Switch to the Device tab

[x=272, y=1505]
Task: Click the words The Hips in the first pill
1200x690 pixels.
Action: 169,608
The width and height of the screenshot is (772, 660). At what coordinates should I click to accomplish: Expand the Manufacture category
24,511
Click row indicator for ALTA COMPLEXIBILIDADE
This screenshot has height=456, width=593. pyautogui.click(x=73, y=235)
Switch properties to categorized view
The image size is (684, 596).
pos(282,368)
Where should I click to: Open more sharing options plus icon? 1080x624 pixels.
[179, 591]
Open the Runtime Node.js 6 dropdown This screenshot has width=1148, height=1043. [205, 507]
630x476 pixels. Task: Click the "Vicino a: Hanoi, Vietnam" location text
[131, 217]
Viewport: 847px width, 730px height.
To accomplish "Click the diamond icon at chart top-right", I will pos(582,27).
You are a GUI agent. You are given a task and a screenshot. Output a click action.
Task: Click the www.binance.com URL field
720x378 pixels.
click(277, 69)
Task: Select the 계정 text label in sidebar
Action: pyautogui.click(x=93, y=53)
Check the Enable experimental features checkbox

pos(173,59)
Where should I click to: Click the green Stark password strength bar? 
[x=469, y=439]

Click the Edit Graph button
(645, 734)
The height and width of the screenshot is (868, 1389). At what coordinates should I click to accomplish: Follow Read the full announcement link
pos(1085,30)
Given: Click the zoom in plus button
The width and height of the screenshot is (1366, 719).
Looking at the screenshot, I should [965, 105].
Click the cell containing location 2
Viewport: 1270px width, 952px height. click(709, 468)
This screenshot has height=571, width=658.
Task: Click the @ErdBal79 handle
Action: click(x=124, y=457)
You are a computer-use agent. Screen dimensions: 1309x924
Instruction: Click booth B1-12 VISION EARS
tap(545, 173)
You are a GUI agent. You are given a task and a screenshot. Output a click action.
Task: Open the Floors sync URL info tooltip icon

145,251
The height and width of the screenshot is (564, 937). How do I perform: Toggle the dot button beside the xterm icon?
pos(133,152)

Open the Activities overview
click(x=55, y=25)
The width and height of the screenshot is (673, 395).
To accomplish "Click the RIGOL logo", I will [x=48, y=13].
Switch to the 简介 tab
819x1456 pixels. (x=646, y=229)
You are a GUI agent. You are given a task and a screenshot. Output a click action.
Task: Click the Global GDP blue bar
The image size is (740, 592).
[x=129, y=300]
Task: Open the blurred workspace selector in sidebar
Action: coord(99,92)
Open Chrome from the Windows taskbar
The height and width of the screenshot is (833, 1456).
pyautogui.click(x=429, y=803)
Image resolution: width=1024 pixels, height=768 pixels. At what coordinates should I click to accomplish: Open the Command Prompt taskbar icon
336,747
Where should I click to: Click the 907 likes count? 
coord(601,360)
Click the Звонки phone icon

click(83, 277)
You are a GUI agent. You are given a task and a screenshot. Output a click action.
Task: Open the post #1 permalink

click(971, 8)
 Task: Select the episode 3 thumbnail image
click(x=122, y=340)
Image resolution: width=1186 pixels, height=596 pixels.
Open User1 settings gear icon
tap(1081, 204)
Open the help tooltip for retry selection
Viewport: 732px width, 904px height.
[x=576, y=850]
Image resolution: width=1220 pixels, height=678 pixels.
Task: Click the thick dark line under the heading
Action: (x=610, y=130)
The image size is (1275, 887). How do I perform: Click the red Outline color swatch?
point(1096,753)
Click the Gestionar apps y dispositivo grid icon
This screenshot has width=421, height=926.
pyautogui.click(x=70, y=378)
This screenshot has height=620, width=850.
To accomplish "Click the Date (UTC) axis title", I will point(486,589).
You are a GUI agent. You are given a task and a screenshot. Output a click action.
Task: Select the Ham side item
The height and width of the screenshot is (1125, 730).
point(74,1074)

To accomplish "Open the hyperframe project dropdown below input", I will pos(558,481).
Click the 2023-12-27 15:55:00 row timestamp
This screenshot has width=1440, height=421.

• **Problem to solve**
For the word "will", go through the records and show each line that carries it.

• **Result**
To accomplish "Click the diamond icon at chart top-right", I will pos(582,27).
To accomplish "Click the RIGOL logo", I will [x=48, y=13].
To accomplish "Click the Date (UTC) axis title", I will point(486,589).
To accomplish "Open the hyperframe project dropdown below input", I will pos(558,481).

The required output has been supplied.